> Working data
※ ※ ※
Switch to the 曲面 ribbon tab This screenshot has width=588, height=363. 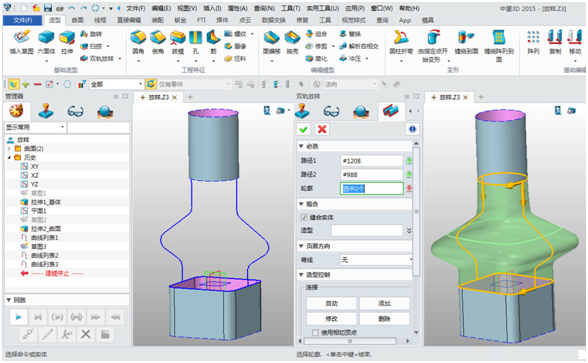[78, 20]
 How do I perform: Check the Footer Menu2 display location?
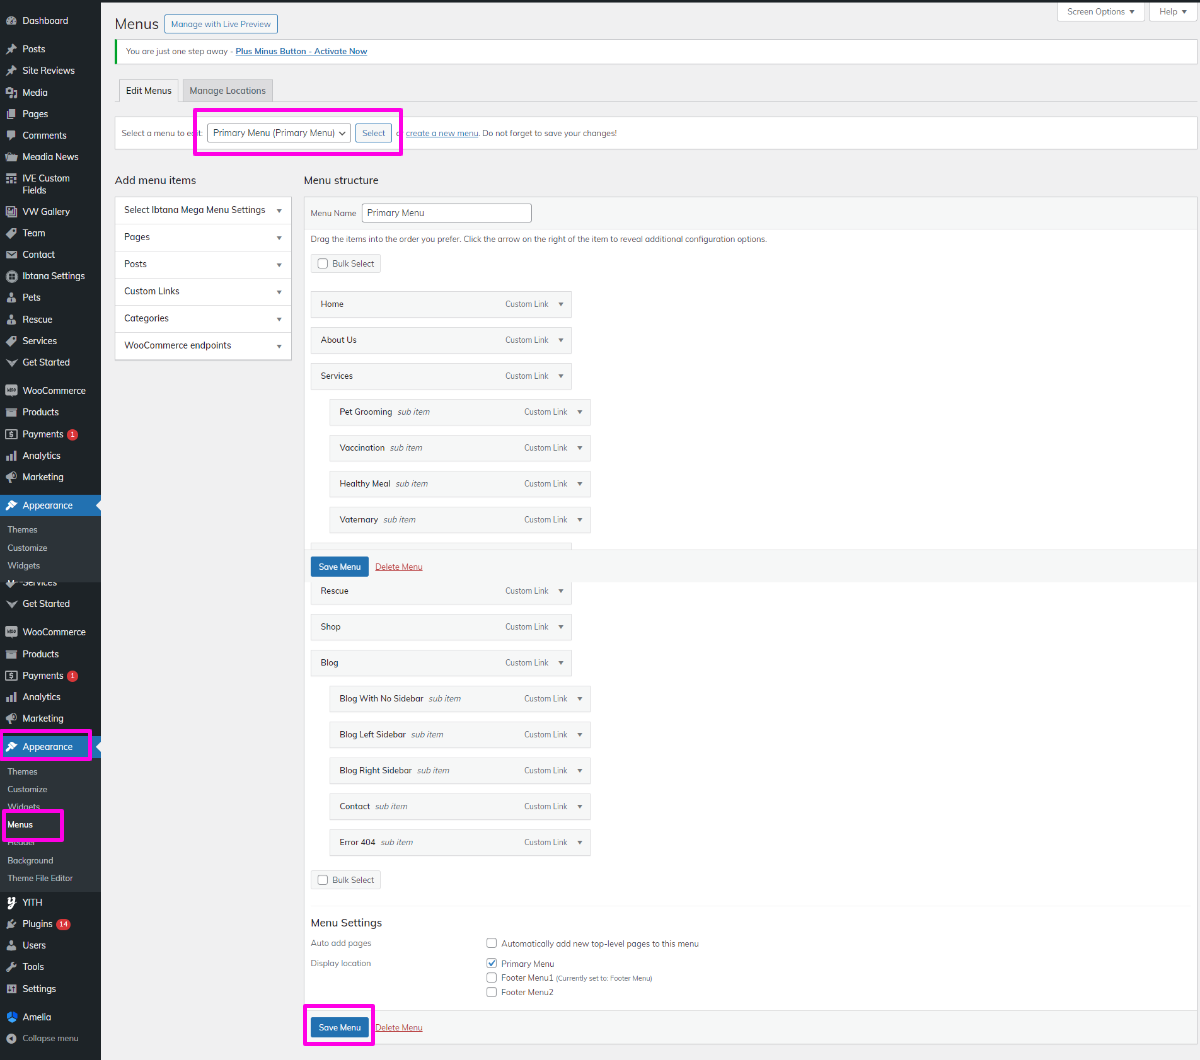point(492,992)
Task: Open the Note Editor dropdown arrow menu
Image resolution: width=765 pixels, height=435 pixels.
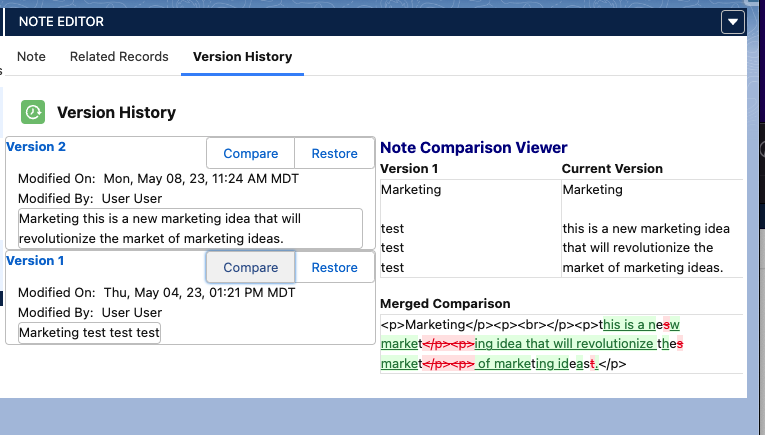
※ ※ ※
> What the task requires
Every line from the one with "How do I perform: Check" through the end of the records above belongs in the answer, copied exactly; no picture does.

> Task solution
 How do I perform: Check the Footer Menu2 display location?
point(492,992)
Task: Open the Note Editor dropdown arrow menu
Image resolution: width=765 pixels, height=435 pixels.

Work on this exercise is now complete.